25 Sep 07
Originally posted by Doctor RatMoving the corners would make the mass more spherelike of course.
The short answer is [b]yes.
As long as the original center of mass does not change its position, and the value for the mass doesn't change, the original massive object (the orbitee, if you will) can change into any wild shape you can think of (with curves or lobes or perforations or hollow spaces) and an orbiting object will merrily continue in it ...[text shortened]... Center of Mass constant. In this last case, the orbiter would experience no perturbation.[/b]
It would still have mascons that would change the shape of the orbit, it would deviate from a perfect ellipse but is still stable at least in the short run. I am not sure what you call the resultant shape around a cubical planet but it would approach a square shape with rounded corners. It would not be an ellipse for sure. The points of the cube would attract the satellite downward, giving a velocity kick and it would therefore try to fly away from the center with a slightly greater velocity where the local gravitational attraction is less, then it would be drawn again to the next point of the square where it would again pick up velocty devitating from an elliptical shape being drawn downward and so forth with the results to be a more squarish orbit with rounded corners. Thats my take on it.
25 Sep 07
3 edits
Originally posted by sonhouseAs the orbiter travels near to one point of the cube, this point would attract the orbiter downward, but at the same time, the other points of the cube have rotated farther away and the orbiter is feeling less attraction from them, and by definition this has to balance out if the orbiter is orbiting around the Center of Mass... and remember, the orbit must be still be far enough away that all the points are inside our orbital sphere. If we are looking at an "orbit" which has a point of the cube rising up like a mountain near to the spaceship's side, then absolutely yes, the original orbit will be perturbed. This is why the pilot of the spaceship would have to move the orbit farther out until no part of the cube rises out beyond the orbital shell. That's what the first post in this interesting thread is presenting to us.
Moving the corners would make the mass more spherelike of course.
It would still have mascons that would change the shape of the orbit, it would deviate from a perfect ellipse but is still stable at least in the short run. I am not sure what you call the resultant shape around a cubical planet but it would approach a square shape with rounded corners. It ...[text shortened]... so forth with the results to be a more squarish orbit with rounded corners. Thats my take on it.
25 Sep 07
Originally posted by Doctor RatIn my more extreme example, with the rod of equal mass to the earth, say we have two different orbits around a sphere which is larger than the rod. One orbit has the rod as its axis, the other passes close to the ends of the rod.
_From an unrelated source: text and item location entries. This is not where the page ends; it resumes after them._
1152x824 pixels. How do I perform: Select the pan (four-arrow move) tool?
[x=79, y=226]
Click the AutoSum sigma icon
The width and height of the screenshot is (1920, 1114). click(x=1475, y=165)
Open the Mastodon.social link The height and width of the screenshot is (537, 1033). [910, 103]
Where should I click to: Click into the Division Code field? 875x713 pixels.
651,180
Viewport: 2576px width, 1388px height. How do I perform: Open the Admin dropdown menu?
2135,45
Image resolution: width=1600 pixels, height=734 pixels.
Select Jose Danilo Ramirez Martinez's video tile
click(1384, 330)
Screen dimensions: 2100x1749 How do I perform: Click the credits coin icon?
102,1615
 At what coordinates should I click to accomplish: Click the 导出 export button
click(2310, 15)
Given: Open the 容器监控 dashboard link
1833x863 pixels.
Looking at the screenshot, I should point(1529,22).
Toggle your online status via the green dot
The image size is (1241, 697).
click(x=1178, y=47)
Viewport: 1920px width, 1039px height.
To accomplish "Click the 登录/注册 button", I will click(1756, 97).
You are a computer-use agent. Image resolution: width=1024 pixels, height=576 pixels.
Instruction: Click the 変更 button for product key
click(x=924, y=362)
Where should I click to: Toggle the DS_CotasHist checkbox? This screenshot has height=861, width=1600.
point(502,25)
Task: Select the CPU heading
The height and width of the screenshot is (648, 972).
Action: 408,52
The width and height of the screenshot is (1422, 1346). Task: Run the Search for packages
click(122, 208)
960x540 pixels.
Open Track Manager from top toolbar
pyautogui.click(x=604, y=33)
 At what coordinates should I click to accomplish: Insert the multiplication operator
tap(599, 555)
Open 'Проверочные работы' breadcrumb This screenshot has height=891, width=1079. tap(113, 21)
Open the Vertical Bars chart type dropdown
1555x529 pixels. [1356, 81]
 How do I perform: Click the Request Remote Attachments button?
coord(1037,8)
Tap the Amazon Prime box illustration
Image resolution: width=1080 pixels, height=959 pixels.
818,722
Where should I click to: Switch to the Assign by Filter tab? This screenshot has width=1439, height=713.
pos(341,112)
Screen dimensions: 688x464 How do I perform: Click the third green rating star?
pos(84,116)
As the orbiter travels near to one point of the cube, this point would attract the orbiter downward, but at the same time, the other points of the cube have rotated farther away and the orbiter is feeling less attraction from them, and by definition this has to balance out if the orbiter is orbiting around the Center of Mass... and remember, the orbit mus ...[text shortened]... he orbital shell. That's what the first post in this interesting thread is presenting to us.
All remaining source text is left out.